▸ **WHAT IS NEEDED**
Each record below must be written out again in exactly the same form.

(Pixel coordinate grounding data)
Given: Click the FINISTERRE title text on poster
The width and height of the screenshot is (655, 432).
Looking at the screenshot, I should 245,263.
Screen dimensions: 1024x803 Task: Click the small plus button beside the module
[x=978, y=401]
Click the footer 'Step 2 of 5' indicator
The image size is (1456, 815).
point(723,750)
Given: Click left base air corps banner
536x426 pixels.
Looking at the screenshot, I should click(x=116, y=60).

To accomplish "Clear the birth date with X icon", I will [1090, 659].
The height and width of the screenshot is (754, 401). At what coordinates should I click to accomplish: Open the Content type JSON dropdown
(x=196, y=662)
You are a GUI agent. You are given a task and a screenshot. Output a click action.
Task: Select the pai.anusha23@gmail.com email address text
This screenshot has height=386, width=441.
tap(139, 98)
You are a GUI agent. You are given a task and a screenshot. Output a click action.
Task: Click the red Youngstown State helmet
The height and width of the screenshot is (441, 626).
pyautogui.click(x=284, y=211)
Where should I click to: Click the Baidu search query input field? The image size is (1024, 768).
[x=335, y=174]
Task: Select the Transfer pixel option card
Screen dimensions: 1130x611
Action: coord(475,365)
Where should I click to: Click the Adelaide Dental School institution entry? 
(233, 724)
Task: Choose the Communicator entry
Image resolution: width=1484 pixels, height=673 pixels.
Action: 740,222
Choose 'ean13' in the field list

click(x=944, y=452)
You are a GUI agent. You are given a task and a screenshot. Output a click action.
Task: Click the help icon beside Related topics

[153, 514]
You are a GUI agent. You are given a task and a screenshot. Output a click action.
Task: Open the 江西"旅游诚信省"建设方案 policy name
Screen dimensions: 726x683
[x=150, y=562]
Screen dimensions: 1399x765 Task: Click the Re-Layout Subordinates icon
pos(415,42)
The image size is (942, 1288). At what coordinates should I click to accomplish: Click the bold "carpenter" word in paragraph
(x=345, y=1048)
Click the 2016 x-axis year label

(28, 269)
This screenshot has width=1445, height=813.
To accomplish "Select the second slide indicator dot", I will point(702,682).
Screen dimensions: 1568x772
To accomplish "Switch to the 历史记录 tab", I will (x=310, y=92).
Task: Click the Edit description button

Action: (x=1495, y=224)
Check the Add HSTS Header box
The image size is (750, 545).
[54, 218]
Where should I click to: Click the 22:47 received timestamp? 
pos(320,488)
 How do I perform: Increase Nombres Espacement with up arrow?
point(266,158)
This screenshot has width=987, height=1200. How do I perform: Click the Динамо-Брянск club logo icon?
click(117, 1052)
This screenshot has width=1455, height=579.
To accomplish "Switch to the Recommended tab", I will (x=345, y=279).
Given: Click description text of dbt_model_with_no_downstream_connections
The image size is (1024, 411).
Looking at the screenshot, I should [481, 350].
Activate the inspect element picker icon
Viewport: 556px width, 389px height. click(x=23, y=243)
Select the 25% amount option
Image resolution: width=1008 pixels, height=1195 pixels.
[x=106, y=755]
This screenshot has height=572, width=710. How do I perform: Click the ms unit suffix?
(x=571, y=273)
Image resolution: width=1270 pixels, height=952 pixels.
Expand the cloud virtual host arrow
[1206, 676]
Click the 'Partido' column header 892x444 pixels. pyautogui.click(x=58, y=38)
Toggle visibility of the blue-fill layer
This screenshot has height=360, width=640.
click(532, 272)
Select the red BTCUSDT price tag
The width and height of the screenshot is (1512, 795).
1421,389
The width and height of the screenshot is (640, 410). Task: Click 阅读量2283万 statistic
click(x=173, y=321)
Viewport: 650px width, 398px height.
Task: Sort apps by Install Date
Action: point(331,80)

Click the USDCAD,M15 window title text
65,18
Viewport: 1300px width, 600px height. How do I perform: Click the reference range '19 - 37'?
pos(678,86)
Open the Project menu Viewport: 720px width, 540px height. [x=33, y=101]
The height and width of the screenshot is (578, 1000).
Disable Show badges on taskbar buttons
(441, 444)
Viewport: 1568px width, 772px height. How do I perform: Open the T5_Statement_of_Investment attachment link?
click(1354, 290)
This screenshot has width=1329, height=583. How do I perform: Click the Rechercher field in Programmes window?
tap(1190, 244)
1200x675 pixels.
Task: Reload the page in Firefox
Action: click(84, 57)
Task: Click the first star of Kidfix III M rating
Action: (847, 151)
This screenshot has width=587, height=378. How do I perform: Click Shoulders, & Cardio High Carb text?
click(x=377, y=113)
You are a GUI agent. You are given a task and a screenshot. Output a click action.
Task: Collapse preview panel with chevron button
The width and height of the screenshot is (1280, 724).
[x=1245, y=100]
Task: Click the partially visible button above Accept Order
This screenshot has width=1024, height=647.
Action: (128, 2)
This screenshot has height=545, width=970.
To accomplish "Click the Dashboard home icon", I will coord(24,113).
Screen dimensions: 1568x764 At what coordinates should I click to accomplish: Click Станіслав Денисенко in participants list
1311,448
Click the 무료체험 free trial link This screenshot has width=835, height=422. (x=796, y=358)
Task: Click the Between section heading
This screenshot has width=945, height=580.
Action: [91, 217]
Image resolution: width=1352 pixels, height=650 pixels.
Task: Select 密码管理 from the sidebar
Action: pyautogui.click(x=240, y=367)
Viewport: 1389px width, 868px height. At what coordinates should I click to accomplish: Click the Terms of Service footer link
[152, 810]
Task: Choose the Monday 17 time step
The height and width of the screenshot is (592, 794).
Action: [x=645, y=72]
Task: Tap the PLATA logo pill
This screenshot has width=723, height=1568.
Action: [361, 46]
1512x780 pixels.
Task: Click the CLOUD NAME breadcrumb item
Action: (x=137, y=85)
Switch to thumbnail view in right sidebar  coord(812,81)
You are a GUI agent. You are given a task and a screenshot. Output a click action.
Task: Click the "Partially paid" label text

▸ **ANSWER TO THE PROBLEM**
Given: Click the FINISTERRE title text on poster
The width and height of the screenshot is (655, 432).
Looking at the screenshot, I should 245,263.
Screen dimensions: 1024x803 Task: Click the small plus button beside the module
[x=978, y=401]
Click the footer 'Step 2 of 5' indicator
The image size is (1456, 815).
point(723,750)
Given: Click left base air corps banner
536x426 pixels.
Looking at the screenshot, I should click(x=116, y=60).

To accomplish "Clear the birth date with X icon", I will [1090, 659].
The height and width of the screenshot is (754, 401). At what coordinates should I click to accomplish: Open the Content type JSON dropdown
(x=196, y=662)
You are a GUI agent. You are given a task and a screenshot. Output a click action.
Task: Select the pai.anusha23@gmail.com email address text
This screenshot has height=386, width=441.
tap(139, 98)
You are a GUI agent. You are given a task and a screenshot. Output a click action.
Task: Click the red Youngstown State helmet
The height and width of the screenshot is (441, 626).
pyautogui.click(x=284, y=211)
Where should I click to: Click the Baidu search query input field? The image size is (1024, 768).
[x=335, y=174]
Task: Select the Transfer pixel option card
Screen dimensions: 1130x611
Action: coord(475,365)
Where should I click to: Click the Adelaide Dental School institution entry? 
(233, 724)
Task: Choose the Communicator entry
Image resolution: width=1484 pixels, height=673 pixels.
Action: 740,222
Choose 'ean13' in the field list

click(x=944, y=452)
You are a GUI agent. You are given a task and a screenshot. Output a click action.
Task: Click the help icon beside Related topics

[153, 514]
You are a GUI agent. You are given a task and a screenshot. Output a click action.
Task: Open the 江西"旅游诚信省"建设方案 policy name
Screen dimensions: 726x683
[x=150, y=562]
Screen dimensions: 1399x765 Task: Click the Re-Layout Subordinates icon
pos(415,42)
The image size is (942, 1288). At what coordinates should I click to accomplish: Click the bold "carpenter" word in paragraph
(x=345, y=1048)
Click the 2016 x-axis year label

(28, 269)
This screenshot has width=1445, height=813.
To accomplish "Select the second slide indicator dot", I will point(702,682).
Screen dimensions: 1568x772
To accomplish "Switch to the 历史记录 tab", I will (x=310, y=92).
Task: Click the Edit description button

Action: (x=1495, y=224)
Check the Add HSTS Header box
The image size is (750, 545).
[54, 218]
Where should I click to: Click the 22:47 received timestamp? 
pos(320,488)
 How do I perform: Increase Nombres Espacement with up arrow?
point(266,158)
This screenshot has width=987, height=1200. How do I perform: Click the Динамо-Брянск club logo icon?
click(117, 1052)
This screenshot has width=1455, height=579.
To accomplish "Switch to the Recommended tab", I will (x=345, y=279).
Given: Click description text of dbt_model_with_no_downstream_connections
The image size is (1024, 411).
Looking at the screenshot, I should [481, 350].
Activate the inspect element picker icon
Viewport: 556px width, 389px height. click(x=23, y=243)
Select the 25% amount option
Image resolution: width=1008 pixels, height=1195 pixels.
[x=106, y=755]
This screenshot has height=572, width=710. How do I perform: Click the ms unit suffix?
(x=571, y=273)
Image resolution: width=1270 pixels, height=952 pixels.
Expand the cloud virtual host arrow
[1206, 676]
Click the 'Partido' column header 892x444 pixels. pyautogui.click(x=58, y=38)
Toggle visibility of the blue-fill layer
This screenshot has height=360, width=640.
click(532, 272)
Select the red BTCUSDT price tag
The width and height of the screenshot is (1512, 795).
1421,389
The width and height of the screenshot is (640, 410). Task: Click 阅读量2283万 statistic
click(x=173, y=321)
Viewport: 650px width, 398px height.
Task: Sort apps by Install Date
Action: point(331,80)

Click the USDCAD,M15 window title text
65,18
Viewport: 1300px width, 600px height. How do I perform: Click the reference range '19 - 37'?
pos(678,86)
Open the Project menu Viewport: 720px width, 540px height. [x=33, y=101]
The height and width of the screenshot is (578, 1000).
Disable Show badges on taskbar buttons
(441, 444)
Viewport: 1568px width, 772px height. How do I perform: Open the T5_Statement_of_Investment attachment link?
click(1354, 290)
This screenshot has width=1329, height=583. How do I perform: Click the Rechercher field in Programmes window?
tap(1190, 244)
1200x675 pixels.
Task: Reload the page in Firefox
Action: click(84, 57)
Task: Click the first star of Kidfix III M rating
Action: (847, 151)
This screenshot has width=587, height=378. How do I perform: Click Shoulders, & Cardio High Carb text?
click(x=377, y=113)
You are a GUI agent. You are given a task and a screenshot. Output a click action.
Task: Collapse preview panel with chevron button
The width and height of the screenshot is (1280, 724).
[x=1245, y=100]
Task: Click the partially visible button above Accept Order
This screenshot has width=1024, height=647.
Action: (128, 2)
This screenshot has height=545, width=970.
To accomplish "Click the Dashboard home icon", I will coord(24,113).
Screen dimensions: 1568x764 At what coordinates should I click to accomplish: Click Станіслав Денисенко in participants list
1311,448
Click the 무료체험 free trial link This screenshot has width=835, height=422. (x=796, y=358)
Task: Click the Between section heading
This screenshot has width=945, height=580.
Action: [91, 217]
Image resolution: width=1352 pixels, height=650 pixels.
Task: Select 密码管理 from the sidebar
Action: pyautogui.click(x=240, y=367)
Viewport: 1389px width, 868px height. At what coordinates should I click to accomplish: Click the Terms of Service footer link
[152, 810]
Task: Choose the Monday 17 time step
The height and width of the screenshot is (592, 794).
Action: [x=645, y=72]
Task: Tap the PLATA logo pill
This screenshot has width=723, height=1568.
Action: [361, 46]
1512x780 pixels.
Task: Click the CLOUD NAME breadcrumb item
Action: (x=137, y=85)
Switch to thumbnail view in right sidebar  coord(812,81)
You are a GUI agent. You are given a task and a screenshot. Output a click action.
Task: Click the "Partially paid" label text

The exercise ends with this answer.